Young plays a young college professor in the psych department who has a brilliant but undisciplined student in Bill Perry. He begins publicly "acting fresh" with her, leading her to summon him to her office. Thinking better of it, she goes to leave and leave a note - handing this over to the Dean rather than deal with the student by herself (a good move in a higher ed environment, FYI). As she goes to depart, she runs into the student and he sweet talks her into helping him with how he can talk his guardian into letting him stay at UCLA. The student takes her way out to Malibu for dinner, and then to a cliff to show her where he goes diving for abalone. She starts to realize he wants more than abalone and states her intention to head back on foot when he begins to sexually assault her. Young finds a heavy object in the car, and in defending herself kills the student with a blow to the head.
Certain this will destroy her career and reputation (it certainly looks odd she was taking beachfront drives with the student) she fakes his death by drowning.
While a grand jury accepts this as the set of circumstances, Wendell Corey isn't as sanguine and begins his own police investigation.
The sexual politics of the film are surprisingly undated, and the reality of both victim-blaming and a tendency of cops to find fault with anyone who isn't a white and male who defends themselves.
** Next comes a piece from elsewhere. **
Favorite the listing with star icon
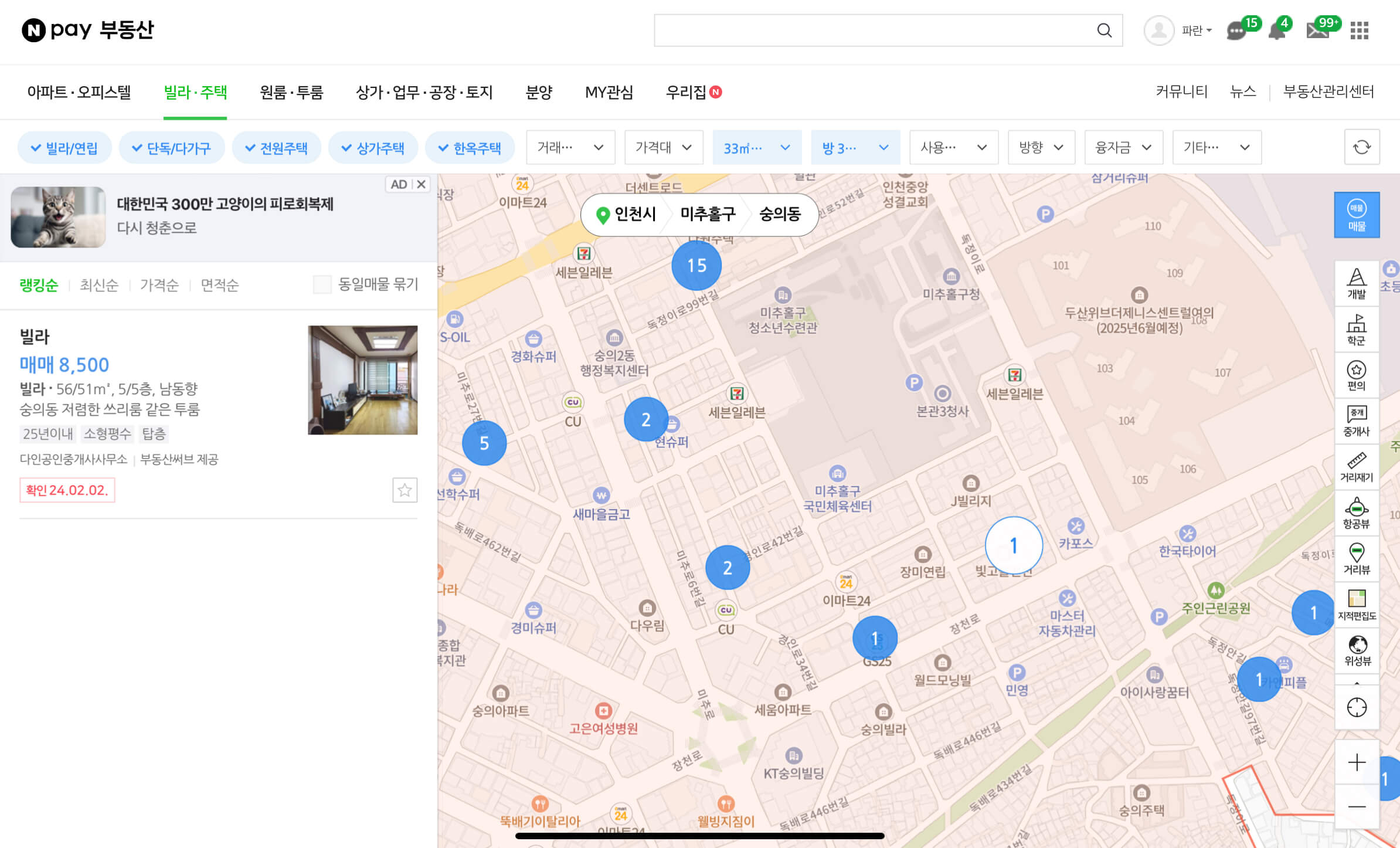click(405, 490)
But neither is the student going too far a relic of the past, nor the cold-blooded approach of the police, the sureness that coming forward would destroy a professor's life and career if she did fess up.
SPOILERS: The movie doesn't actually end particularly well for anyone involved. Young does leave her post at UCLA ostensibly to marry for love, but it's certainly suggested otherwise. If she'll work again is anyone's guess. The cop who was dogging her does come around and while he charges her he knows and hopes he'll lose - and does. But he also realizes that this job of his and how he deals with people mean he'll likely die alone. It gives the trappings of an upbeat ending, but that's a pollyanna-ish view of events. END SPOILERS
Like I said - it's a wonderfully made film, but it's stressful as hell to watch. I do want to give it another go sometime to just see what they did and how they did it when I'm not chewing my nails off.
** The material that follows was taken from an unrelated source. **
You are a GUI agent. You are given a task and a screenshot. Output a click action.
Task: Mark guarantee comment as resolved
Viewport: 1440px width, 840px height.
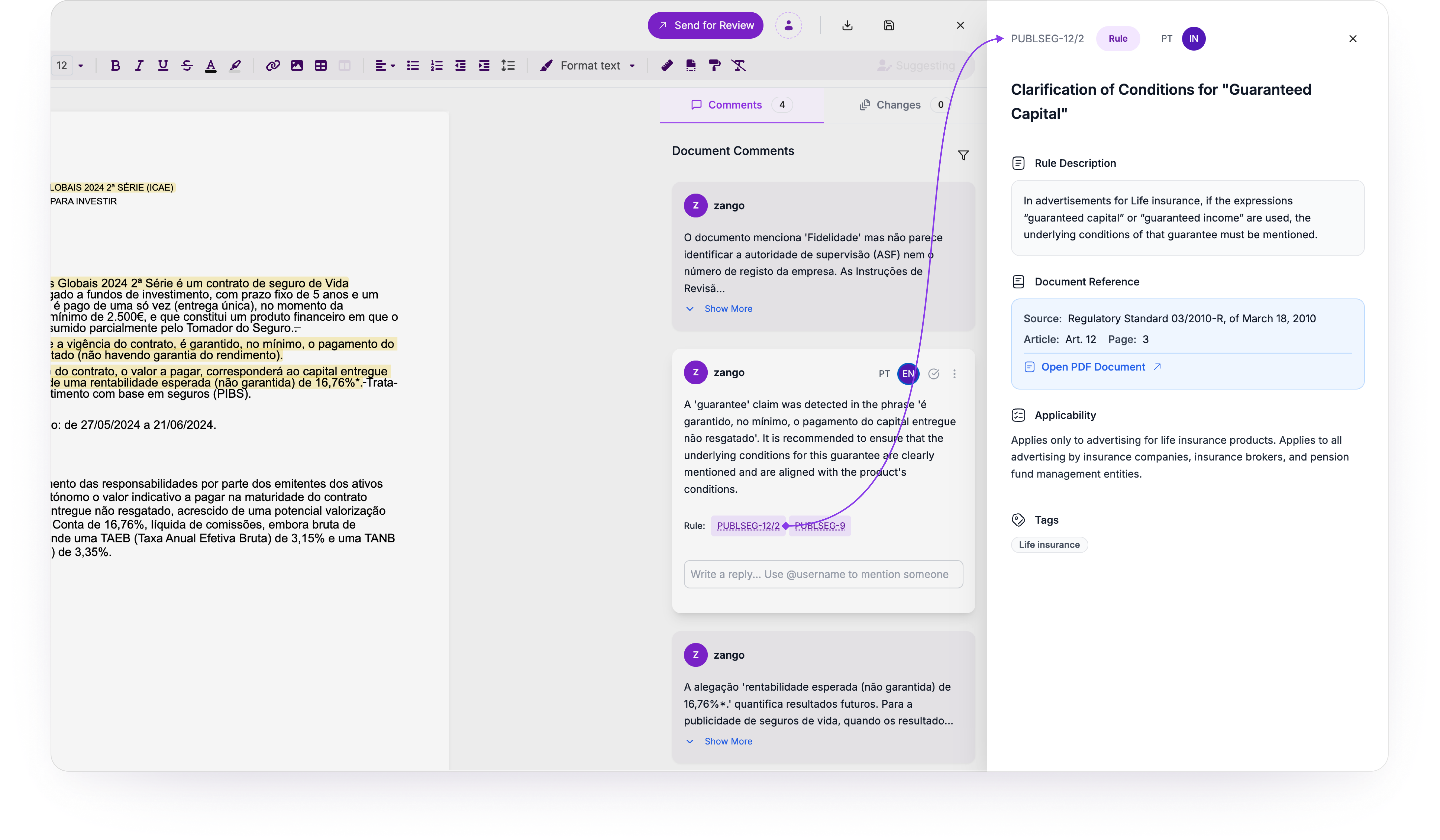pos(934,374)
The second feature I caught on Saturday was The Underworld Story (1950) starring noir-ista favorite Dan Duryea.
It's an oddball name for the movie - and if I expected a movie about hard-hitting city reporters blowing the lid off organized crime: this was not that movie at all.
Instead Dan Duryea plays a bit of a grifter who has fallen into the news game. He loses his job by giving away specific details he's supposed to keep under wraps, and it gets people killed by the mob. He finds a possible way back in by getting cash from the mob as a "thank-you" gift, and goes off to invest in a small-town paper - anything to get some footing. There, the daughter-in-law of a newspaper magnate is found murdered, and Duryea follows his chiseling instincts to exploit the story.
There's a racial element to the movie that was a bit surprising for a film of its vintage as a Black maid is suspected, her race specifically used against her (I have a hard time thinking of many movies that admit as much from the era that aren't message pictures). Confounding the film-goer, and thank God Eddie said something before the movie - the actress cast is not actually Black but a White woman with dark eyes in some make-up.
I know. You take a step forward with trying to make a point, and then... Humanity, we are so bad at this.
There's no murder mystery to the film - it's all there for the audience to simply see how things sort out in a David v Goliath situation. Duryea is typically good, as are the rest of the cast. Special note for actor Howard De Silva who plays a mob boss in the film - eschewing the usual tough-guy banter for a sort of cheery malice. Also of note: we got Alan Hale, Jr. as a tough. It's always weird to see The Skipper show up as a young man in these movies but with the same booming vice, but he's really pretty good. And I just want to pause to note that Duryea's female counterpart in the movie was an actor named "Gale Storm", which - if that's her real name - hats are off to her parents.
Anyway - of the two films I saw, this one was definitely the more fun of the two, issues and all. A classic windy rich-people murder mystery, a guy who learns how to do good, and some exposure of how the media spins and spins both reality and public opinion (and why).
All said - a good double-bill for me, even if it was only half of what they Noir City Austin had to offer on Saturday.